Market Jitters Over Trump's Interventionist Stance

The situation in Venezuela is acting as a focal point for broader market anxiety regarding the Trump administration's foreign policy direction. Analysts from private bank Berenberg, Richard Hatch and Jasper Mainwaring, predict another rally in commodity prices as Trump threatens further action not only in Venezuela but also in Mexico, Colombia, Cuba, and Greenland.

They warned, "If there are further military actions by the US against any of the above countries or increased military action in the east, for example China and Taiwan, we believe that gold and silver will continue to see upward pressure in prices."

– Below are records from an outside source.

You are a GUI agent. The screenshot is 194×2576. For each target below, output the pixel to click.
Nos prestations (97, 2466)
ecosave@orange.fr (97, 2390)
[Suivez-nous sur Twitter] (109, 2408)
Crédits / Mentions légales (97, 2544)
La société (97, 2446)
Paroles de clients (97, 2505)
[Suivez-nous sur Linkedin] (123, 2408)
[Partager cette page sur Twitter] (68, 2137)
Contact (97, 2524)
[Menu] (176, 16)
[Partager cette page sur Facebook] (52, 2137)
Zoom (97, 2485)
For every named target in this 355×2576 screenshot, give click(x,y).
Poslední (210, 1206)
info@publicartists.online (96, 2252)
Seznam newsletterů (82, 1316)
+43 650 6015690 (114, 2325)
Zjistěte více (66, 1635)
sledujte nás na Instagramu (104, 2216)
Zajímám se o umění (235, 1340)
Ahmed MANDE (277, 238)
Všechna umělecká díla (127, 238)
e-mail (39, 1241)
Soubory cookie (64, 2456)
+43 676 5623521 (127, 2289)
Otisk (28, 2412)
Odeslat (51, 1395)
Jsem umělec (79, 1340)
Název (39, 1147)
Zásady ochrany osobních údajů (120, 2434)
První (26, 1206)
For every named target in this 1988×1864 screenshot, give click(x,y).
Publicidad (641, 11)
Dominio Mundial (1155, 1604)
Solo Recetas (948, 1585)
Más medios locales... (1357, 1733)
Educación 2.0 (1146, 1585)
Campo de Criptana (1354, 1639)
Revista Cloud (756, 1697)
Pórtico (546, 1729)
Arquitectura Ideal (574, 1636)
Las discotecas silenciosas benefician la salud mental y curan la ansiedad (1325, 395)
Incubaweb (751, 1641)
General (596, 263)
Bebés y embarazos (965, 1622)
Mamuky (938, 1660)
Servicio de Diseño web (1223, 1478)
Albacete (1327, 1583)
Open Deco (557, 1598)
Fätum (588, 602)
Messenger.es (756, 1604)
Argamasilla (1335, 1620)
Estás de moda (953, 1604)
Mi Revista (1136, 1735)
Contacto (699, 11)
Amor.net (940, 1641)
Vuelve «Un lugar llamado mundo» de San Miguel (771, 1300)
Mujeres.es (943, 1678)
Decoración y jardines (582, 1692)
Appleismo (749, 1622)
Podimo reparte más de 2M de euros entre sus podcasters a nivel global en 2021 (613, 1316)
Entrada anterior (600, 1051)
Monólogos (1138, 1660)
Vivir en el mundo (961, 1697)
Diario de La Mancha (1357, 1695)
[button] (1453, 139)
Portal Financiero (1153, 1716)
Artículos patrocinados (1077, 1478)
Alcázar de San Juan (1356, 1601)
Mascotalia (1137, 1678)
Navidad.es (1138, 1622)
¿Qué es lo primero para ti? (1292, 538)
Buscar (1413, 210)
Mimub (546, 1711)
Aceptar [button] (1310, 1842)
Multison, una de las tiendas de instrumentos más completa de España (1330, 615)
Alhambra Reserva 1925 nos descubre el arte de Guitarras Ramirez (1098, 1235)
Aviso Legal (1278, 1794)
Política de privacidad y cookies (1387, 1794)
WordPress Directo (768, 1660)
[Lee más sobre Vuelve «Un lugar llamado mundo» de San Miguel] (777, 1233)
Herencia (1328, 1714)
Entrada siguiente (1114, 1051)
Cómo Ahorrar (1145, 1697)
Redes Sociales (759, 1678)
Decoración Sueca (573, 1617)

Carsten Brzeski, ING's global head of macroeconomics, noted that a "disconnect between geopolitics and the real economy" has persisted, with investors becoming numb to a stream of unpredictable statements from the US president in 2025. However, he expressed an "eerie feeling" that this disconnect may not last forever, and markets could soon be forced to react more sharply.

Broader Fears for Free Markets and Corporate Influence

Concerns extend beyond specific geopolitical flashpoints. Ipek Ozkardeskaya, a senior analyst at Swissquote, highlighted an "odd turn" for the United States, long considered the champion of free capital markets. She pointed to the US government taking stakes in key sectors like rare-earth miners and Intel, claiming a cut of Nvidia's China revenues, and signalling limits on capital returns for defence firms.

"Investors may grow increasingly sceptical of rising government influence in corporate decision-making, especially where political goals diverge from shareholder value," Ozkardeskaya said. "One wonders whether this accelerates rotation out of US assets."

Despite the pervasive caution, some voices within the industry see potential. Mark Nelson, vice chairman of Chevron – the sole American firm operating in Venezuela under a special licence – suggested he saw a "path forward" to increase production. Fracking executive Harold Hamm similarly acknowledged the country's "challenges" but believed businesses could "handle" them.

For now, however, with Venezuela under the continued control of its socialist government, albeit with Maduro's vice-president Delcy Rodriguez now at the helm under apparent US supervision, most analysts and economists are holding back from a full assessment of the year ahead, awaiting clearer signs of stability and reform.